There was a new smell on the storm that night. It was scrubbed clean of itself, like a sheet of clear glass, ringing into the senses like the arrival of some relative so long-gone you didn't remember if they were welcome or not. It made our hair stand on end, bade us put on cardigans and thin sweaters, sent shivers through our houseplants. There was no scent of earth whatsoever; when the pattering stopped and we opened our windows, our cat hid himself in a corner, wary at the strange wind.
"It's not just the smell," said Kevin. He drew his new shawl a little tighter around his neck, the one we only took out for vacations. "You hear that too, right?"
And now there was a sound like a rumbling, the faint palpitations of some distant shuffling thing that swept all around us. The cat hissed. I stood outside, trying to hear better, but it seemed to come like thunder, from a place just beyond the horizon. Across from us, other people were out of their houses, heads craned to the heavens. It seemed that whatever it was had wrapped the whole of Bishan up in a blanket, such that even the sunlight shone muted through the clouds.
I shivered. "We best get on with our day. I have a spa appointment at two."
In the days that came, the smell lingered. It was hard to believe, but it somehow grew stronger, that smell-of-no-smell, displacing all other smells we never noticed we were subconsciously tuned to: musty HDB concrete, mirage-hot asphalt, rising damp of sun-baked grass. And the sounds grew too, rolling over the tops of the flats in the early afternoons and late nights, coming and going in waves so strong I swear I could feel our floor shake. Kevin held me in one arm and the cat in the other, whispering into my ear: "Let's just pretend that was thunder, sweetie." But no rain ever fell, and the chill only grew.
Even the newspapers stopped talking about it eventually, and it joined other curiosities such as the waterspout over Tanjong Pagar, and the hailstones over Upper Seletar. Only that it spread to other parts of the island, too, and word began to spread of a new kind of haze, perhaps borne from burning gas flares in the South China Sea. "Sulphur dioxide blocks the sun, did you know that?" said my boss over lunch over a bowl of hot clam chowder. "Drops the temperature like crazy, too.

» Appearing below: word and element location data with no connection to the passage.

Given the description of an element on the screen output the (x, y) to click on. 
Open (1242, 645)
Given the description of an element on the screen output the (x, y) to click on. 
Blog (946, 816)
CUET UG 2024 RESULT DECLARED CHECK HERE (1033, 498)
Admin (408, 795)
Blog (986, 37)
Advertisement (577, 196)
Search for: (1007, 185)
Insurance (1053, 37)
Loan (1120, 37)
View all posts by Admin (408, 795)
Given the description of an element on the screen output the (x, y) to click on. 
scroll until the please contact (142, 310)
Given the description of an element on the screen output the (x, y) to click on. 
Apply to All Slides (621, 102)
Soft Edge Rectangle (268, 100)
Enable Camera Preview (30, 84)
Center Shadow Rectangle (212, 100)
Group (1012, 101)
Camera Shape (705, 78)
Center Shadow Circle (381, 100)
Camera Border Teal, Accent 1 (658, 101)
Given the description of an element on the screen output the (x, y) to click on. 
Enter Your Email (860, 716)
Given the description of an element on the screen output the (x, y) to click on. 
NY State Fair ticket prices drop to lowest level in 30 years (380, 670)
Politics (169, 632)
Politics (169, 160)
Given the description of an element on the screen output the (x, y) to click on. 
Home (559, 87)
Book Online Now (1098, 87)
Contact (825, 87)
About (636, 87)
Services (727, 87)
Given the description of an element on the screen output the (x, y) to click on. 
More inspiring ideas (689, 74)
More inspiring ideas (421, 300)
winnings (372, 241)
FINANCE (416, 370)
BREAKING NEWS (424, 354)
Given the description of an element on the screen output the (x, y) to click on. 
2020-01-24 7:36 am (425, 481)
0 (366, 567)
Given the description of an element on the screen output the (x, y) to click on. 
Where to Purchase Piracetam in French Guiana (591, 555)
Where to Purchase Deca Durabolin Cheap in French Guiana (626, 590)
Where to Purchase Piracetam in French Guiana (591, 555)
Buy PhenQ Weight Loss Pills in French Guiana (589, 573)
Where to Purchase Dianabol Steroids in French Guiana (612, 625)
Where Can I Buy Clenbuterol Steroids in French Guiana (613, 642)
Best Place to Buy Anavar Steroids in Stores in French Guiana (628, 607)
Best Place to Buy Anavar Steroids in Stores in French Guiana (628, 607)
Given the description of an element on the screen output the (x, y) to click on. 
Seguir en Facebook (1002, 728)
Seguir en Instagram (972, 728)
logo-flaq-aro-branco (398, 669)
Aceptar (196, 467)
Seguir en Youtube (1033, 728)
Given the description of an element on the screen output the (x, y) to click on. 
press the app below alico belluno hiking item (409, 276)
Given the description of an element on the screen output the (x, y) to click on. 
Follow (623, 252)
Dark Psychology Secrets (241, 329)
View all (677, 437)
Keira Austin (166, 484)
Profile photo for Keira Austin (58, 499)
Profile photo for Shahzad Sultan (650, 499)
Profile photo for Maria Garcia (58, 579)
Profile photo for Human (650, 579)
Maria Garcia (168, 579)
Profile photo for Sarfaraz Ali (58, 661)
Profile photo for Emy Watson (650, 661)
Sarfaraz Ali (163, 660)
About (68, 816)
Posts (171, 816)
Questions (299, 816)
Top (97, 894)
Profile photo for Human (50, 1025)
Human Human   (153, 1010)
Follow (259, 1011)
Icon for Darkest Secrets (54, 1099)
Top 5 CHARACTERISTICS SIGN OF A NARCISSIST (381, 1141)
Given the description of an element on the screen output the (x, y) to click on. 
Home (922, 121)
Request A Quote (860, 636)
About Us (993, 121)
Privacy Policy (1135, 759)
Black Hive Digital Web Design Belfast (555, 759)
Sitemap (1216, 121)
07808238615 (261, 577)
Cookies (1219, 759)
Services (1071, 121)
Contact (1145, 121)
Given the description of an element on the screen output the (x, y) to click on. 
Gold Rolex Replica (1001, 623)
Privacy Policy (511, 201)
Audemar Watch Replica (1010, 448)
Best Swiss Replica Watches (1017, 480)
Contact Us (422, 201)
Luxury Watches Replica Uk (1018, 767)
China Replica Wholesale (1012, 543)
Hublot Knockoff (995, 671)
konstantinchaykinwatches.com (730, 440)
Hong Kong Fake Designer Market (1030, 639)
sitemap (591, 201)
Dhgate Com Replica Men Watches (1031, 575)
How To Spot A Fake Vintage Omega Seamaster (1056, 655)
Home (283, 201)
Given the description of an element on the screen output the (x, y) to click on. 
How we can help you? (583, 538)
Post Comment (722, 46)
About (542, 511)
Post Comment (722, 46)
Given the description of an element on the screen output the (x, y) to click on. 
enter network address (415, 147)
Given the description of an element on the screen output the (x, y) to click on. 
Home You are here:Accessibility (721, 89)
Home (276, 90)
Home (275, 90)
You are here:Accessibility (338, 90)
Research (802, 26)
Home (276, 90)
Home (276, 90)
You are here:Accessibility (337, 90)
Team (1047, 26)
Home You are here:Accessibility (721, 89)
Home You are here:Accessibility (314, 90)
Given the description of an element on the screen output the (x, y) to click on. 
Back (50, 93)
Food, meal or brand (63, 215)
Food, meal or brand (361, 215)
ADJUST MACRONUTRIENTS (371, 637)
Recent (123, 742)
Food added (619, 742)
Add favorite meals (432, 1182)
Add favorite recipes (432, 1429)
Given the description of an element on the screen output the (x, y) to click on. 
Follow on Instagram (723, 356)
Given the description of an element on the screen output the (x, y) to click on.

PRCs, am I right?" Steam fogged my glasses; I couldn't help but nod.
One day the smell came to a peak. Traffic stopped up the highway, and our corridors were filled with aunties, their noses turned to the heavens. You couldn't record this on a smartphone, you couldn't upload this to STOMP. Old Mrs. Fang from next door couldn't take it any more, and toddled away with her red shopping trolley behind her. "I can't stay here anymore," she cried, "I'm going out for a walk!" Only to find that the lift had stopped at every floor, packing in rows upon rows of every auntie in the block, bearing their own legions of red shopping trolleys too. Outside, below the flat, the aunties had begun to march.
The rumbling was now joined with a clattering, and the murmurations of a million lost aunties. From somewhere far away somebody was playing a song: All I Want For Christmas. Kevin groaned. It was only June! Then I gasped. Something was coming from the sky. "Look, dear, look!"
Kevin followed my finger upwards. The sun, pale and white, had been joined by several others. The clouds parted, hanging streamers of purple and gold in all manner of shapes -- star, crescent, rectangle, sphere -- each lit by their own fluorescent sphere. The chill and the rumbling had peaked, and now the smell was joined by many others: the puff-puff of antiseptic handwash, the oily scent of a man.
Our cat yowled. I felt the urge to move -- to grab something, anything -- but nothing came to hand. Kevin frowned. "I literally cannot handle this right now, Karen," he mumbled, shaking his head.
The biggest banner had descended from the sky. It was as wide as the Bishan stadium, and maybe ten times as long, and it was bright red. On it, in tasteful capitalised Arial, read the words: THE GREAT SINGAPORE SALE HAS BEGUN!!!
The ground beneath us rumbled. The mall was coming home.